ASSIGNMENT: Print, from the listing below, the lines starting at the line containing "Select the Basis for Opinion label" and ending at the line containing "Given: Select Continue where you left off", exactly as they stand, and print nothing else.

____ EXTRACTED DATA

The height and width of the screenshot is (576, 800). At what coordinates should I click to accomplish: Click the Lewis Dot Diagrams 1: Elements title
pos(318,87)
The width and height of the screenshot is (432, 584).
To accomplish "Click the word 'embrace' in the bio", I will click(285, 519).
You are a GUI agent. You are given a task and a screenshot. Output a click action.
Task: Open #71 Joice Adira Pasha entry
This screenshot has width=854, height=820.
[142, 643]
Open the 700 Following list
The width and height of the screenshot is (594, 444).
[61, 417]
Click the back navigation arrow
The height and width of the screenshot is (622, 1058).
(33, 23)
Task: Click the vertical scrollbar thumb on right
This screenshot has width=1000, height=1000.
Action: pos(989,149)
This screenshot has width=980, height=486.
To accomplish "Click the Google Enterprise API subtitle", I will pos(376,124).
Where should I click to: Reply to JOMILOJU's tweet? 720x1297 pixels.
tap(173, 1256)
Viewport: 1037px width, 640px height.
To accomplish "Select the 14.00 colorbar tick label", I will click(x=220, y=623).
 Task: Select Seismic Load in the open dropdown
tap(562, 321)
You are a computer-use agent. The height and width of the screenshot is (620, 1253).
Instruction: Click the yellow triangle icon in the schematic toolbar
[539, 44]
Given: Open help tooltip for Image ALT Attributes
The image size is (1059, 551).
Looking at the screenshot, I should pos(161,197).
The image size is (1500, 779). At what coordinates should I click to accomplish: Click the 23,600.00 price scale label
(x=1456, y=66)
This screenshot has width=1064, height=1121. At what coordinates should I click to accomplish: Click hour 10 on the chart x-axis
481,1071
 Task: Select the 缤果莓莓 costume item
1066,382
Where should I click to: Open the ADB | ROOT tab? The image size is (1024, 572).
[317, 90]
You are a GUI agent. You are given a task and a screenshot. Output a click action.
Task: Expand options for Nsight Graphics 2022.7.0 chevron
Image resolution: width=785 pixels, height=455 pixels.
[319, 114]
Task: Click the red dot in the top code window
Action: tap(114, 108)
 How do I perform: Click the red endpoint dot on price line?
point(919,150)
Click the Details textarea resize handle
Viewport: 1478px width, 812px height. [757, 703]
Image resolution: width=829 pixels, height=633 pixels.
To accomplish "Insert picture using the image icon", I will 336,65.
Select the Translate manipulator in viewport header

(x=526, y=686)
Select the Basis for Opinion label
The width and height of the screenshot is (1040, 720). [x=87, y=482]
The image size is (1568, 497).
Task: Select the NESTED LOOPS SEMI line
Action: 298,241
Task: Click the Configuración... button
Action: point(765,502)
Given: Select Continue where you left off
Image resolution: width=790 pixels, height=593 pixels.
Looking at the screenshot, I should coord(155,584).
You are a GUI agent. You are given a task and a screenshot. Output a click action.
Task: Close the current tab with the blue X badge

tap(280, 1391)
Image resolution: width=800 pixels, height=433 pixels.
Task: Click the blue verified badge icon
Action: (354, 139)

________

RESPONSE:
Select the Basis for Opinion label
The width and height of the screenshot is (1040, 720). [x=87, y=482]
The image size is (1568, 497).
Task: Select the NESTED LOOPS SEMI line
Action: 298,241
Task: Click the Configuración... button
Action: point(765,502)
Given: Select Continue where you left off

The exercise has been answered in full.